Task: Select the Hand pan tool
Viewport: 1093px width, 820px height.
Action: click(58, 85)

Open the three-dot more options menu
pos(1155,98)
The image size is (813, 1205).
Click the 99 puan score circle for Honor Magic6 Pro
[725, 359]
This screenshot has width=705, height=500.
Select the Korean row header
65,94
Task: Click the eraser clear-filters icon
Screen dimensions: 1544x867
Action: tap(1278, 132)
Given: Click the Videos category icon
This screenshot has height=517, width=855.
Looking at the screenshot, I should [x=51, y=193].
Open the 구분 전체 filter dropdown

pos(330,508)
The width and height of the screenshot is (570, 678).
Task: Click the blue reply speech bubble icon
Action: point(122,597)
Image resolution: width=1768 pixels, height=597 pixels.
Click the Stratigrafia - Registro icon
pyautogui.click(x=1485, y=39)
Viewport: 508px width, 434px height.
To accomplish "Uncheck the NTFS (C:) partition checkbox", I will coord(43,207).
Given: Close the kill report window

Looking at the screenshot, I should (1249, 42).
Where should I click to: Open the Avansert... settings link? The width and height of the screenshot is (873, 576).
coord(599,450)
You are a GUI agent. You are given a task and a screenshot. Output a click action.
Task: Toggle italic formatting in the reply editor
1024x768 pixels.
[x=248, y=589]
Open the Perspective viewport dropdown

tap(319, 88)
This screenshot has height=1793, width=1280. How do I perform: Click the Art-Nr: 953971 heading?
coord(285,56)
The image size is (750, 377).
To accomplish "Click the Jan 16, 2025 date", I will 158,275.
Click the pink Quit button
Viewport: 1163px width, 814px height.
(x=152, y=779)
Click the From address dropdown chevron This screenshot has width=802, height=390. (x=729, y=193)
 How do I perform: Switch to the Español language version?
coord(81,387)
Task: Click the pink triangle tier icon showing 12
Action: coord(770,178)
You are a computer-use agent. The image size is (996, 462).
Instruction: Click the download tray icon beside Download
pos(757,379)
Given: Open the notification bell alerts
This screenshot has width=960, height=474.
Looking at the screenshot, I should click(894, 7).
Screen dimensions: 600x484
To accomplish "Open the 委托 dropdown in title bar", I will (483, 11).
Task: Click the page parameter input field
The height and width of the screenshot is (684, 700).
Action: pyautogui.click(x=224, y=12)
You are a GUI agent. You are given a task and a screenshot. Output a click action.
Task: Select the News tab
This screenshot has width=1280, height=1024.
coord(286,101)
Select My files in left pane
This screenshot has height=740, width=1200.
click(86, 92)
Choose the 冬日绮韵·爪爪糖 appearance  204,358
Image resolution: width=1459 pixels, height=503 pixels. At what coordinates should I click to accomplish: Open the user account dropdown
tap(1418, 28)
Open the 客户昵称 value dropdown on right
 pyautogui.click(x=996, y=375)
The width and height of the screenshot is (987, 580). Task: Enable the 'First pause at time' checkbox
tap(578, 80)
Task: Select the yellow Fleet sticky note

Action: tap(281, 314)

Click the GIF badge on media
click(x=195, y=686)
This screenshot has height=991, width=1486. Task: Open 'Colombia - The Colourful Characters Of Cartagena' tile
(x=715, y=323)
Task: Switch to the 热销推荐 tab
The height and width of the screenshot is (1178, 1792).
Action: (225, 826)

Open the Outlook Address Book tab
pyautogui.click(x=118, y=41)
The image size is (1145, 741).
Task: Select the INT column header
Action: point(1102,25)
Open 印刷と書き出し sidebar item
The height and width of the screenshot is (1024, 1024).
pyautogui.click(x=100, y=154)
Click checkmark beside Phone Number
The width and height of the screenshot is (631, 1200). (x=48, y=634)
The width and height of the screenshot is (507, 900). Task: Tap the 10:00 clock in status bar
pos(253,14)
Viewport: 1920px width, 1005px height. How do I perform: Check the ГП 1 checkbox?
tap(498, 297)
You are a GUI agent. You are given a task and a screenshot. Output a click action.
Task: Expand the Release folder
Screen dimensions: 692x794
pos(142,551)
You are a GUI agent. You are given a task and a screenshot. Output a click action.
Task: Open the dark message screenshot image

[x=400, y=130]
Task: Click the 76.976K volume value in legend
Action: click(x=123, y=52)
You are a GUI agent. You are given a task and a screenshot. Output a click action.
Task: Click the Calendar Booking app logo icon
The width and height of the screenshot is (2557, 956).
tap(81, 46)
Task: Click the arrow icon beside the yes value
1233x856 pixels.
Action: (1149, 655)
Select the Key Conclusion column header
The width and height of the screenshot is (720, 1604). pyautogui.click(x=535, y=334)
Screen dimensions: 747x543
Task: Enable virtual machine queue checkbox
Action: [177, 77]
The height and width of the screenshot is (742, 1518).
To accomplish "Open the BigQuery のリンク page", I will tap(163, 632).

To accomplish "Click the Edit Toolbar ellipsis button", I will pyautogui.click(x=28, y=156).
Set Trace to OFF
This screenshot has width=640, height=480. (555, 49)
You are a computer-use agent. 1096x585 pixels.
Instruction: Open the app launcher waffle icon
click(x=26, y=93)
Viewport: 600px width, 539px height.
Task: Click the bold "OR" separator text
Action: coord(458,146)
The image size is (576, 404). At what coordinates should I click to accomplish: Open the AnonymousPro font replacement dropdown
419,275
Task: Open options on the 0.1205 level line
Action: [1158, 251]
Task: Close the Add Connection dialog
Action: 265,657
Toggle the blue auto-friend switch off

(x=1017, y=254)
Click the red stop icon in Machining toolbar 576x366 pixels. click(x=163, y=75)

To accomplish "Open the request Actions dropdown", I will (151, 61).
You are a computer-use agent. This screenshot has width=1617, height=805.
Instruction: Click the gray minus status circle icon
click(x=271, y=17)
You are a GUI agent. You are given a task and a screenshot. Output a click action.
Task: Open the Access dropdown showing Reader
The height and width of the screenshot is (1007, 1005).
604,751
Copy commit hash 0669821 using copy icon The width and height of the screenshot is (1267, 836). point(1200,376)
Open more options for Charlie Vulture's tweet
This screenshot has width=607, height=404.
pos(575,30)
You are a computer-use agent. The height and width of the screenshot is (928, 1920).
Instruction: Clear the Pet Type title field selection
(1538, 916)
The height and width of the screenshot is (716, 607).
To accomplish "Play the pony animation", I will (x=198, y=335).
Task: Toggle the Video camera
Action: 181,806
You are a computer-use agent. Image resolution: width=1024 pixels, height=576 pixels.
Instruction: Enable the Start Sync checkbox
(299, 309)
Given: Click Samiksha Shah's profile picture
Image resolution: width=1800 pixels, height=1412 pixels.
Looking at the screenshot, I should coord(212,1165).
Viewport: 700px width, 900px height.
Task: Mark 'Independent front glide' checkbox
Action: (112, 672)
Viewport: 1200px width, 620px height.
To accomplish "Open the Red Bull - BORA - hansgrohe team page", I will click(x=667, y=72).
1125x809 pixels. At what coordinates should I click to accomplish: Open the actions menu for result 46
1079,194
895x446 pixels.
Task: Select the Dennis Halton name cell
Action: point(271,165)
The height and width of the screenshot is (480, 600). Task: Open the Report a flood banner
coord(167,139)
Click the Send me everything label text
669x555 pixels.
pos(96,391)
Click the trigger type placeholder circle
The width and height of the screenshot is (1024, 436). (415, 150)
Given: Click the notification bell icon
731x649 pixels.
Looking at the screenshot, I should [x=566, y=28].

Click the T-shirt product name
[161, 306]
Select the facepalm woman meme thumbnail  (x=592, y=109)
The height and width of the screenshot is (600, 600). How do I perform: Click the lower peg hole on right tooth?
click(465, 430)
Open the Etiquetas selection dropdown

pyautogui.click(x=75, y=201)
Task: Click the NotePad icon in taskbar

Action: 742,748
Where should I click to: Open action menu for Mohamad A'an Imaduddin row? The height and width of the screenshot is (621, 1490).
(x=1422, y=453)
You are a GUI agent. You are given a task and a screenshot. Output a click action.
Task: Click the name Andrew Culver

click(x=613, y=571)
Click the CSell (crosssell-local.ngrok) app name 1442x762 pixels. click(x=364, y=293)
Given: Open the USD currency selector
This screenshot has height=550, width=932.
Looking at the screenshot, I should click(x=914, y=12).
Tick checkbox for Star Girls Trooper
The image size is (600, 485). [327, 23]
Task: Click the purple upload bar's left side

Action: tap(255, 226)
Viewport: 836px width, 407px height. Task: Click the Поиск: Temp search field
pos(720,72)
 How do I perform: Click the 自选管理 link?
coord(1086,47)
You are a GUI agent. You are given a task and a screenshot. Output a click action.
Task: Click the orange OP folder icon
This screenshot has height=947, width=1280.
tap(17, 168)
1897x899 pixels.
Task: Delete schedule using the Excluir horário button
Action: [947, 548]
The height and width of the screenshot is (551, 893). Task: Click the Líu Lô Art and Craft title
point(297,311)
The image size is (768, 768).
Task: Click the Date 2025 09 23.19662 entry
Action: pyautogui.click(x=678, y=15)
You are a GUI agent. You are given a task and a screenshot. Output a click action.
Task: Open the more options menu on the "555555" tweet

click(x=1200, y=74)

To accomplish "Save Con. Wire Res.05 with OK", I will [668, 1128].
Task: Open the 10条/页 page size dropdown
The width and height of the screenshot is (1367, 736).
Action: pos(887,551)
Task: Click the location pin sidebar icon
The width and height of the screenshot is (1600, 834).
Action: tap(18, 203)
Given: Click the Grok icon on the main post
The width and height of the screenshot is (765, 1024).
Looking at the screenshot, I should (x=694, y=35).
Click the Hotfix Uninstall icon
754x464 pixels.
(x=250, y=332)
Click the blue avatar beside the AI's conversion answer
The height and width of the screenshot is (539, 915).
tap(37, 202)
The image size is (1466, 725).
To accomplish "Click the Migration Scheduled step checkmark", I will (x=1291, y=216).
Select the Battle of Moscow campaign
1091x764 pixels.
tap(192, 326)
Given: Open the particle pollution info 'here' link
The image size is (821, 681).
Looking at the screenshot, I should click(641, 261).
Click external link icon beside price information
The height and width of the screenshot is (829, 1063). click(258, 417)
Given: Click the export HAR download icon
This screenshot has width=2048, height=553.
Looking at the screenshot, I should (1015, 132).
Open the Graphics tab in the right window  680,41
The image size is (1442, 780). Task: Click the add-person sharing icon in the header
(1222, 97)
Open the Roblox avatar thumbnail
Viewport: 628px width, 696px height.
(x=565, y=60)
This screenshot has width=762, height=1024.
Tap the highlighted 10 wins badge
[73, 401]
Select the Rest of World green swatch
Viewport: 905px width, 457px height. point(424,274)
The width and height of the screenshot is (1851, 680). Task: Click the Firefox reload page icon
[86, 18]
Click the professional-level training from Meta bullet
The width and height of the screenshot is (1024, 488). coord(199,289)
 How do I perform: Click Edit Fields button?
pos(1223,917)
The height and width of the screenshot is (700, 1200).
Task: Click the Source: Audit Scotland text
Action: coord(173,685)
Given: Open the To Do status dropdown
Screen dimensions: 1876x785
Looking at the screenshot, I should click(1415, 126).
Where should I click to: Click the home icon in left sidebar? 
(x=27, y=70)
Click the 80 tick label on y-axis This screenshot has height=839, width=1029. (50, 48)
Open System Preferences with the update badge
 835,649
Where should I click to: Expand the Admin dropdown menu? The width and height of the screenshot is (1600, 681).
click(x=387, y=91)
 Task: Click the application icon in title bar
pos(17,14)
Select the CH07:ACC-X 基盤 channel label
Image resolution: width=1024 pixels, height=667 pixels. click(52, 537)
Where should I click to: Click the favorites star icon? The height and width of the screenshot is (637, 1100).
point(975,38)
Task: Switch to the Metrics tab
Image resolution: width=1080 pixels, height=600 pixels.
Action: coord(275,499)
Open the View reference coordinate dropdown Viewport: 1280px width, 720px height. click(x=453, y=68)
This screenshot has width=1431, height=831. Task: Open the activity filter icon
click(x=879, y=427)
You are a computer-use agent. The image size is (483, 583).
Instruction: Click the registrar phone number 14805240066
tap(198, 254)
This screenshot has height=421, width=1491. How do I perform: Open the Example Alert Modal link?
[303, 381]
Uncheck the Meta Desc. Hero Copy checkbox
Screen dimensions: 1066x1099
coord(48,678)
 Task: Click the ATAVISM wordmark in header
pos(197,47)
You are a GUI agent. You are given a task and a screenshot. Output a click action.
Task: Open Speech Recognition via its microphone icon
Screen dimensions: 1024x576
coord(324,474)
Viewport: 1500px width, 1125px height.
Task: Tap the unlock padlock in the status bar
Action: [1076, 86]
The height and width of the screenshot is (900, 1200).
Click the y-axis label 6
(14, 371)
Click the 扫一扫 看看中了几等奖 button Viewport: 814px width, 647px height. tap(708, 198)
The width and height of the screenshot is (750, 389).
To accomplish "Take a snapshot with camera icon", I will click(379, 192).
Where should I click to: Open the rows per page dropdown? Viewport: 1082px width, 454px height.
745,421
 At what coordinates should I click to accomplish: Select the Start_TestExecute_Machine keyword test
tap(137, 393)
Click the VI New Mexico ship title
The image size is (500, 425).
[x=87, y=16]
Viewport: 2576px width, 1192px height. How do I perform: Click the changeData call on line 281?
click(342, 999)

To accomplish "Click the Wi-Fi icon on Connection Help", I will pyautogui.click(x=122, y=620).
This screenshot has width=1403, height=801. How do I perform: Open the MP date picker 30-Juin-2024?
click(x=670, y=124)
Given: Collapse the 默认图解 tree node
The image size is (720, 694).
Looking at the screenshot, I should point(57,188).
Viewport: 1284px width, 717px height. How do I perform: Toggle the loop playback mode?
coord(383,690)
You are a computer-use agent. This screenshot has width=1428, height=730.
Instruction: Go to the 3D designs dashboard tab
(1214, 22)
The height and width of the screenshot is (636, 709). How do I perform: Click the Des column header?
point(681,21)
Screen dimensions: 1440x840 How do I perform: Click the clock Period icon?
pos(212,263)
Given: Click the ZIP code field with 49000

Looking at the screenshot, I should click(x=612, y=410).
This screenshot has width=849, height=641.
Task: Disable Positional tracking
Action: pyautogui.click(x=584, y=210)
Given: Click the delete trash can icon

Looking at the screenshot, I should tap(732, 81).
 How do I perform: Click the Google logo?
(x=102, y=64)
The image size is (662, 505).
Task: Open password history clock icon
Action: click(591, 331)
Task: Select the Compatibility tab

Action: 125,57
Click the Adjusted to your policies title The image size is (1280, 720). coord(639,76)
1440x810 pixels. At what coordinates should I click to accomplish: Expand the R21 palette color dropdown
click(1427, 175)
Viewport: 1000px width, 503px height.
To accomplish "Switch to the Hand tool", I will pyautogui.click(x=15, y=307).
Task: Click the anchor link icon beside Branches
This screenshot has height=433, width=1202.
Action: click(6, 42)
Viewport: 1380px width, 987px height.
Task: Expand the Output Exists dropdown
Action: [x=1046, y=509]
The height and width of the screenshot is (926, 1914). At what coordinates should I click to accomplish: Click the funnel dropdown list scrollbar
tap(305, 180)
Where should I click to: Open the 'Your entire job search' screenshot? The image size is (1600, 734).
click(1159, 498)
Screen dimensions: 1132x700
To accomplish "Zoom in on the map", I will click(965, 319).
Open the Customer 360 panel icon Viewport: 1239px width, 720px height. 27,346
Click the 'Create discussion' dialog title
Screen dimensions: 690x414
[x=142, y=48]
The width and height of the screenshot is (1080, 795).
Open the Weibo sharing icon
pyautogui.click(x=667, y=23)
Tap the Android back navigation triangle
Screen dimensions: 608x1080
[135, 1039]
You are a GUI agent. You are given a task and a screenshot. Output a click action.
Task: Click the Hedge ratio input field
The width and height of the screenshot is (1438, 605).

++++++++

## PROMPT:
The output should be exactly the lines above from the line containing "You are a computer-use agent. The image size is (483, 583)." to the line containing "Click the VI New Mexico ship title", inclusive, with no other lines.

## EXPECTED OUTPUT:
You are a computer-use agent. The image size is (483, 583).
Instruction: Click the registrar phone number 14805240066
tap(198, 254)
This screenshot has height=421, width=1491. How do I perform: Open the Example Alert Modal link?
[303, 381]
Uncheck the Meta Desc. Hero Copy checkbox
Screen dimensions: 1066x1099
coord(48,678)
 Task: Click the ATAVISM wordmark in header
pos(197,47)
You are a GUI agent. You are given a task and a screenshot. Output a click action.
Task: Open Speech Recognition via its microphone icon
Screen dimensions: 1024x576
coord(324,474)
Viewport: 1500px width, 1125px height.
Task: Tap the unlock padlock in the status bar
Action: [1076, 86]
The height and width of the screenshot is (900, 1200).
Click the y-axis label 6
(14, 371)
Click the 扫一扫 看看中了几等奖 button Viewport: 814px width, 647px height. tap(708, 198)
The width and height of the screenshot is (750, 389).
To accomplish "Take a snapshot with camera icon", I will click(379, 192).
Where should I click to: Open the rows per page dropdown? Viewport: 1082px width, 454px height.
745,421
 At what coordinates should I click to accomplish: Select the Start_TestExecute_Machine keyword test
tap(137, 393)
Click the VI New Mexico ship title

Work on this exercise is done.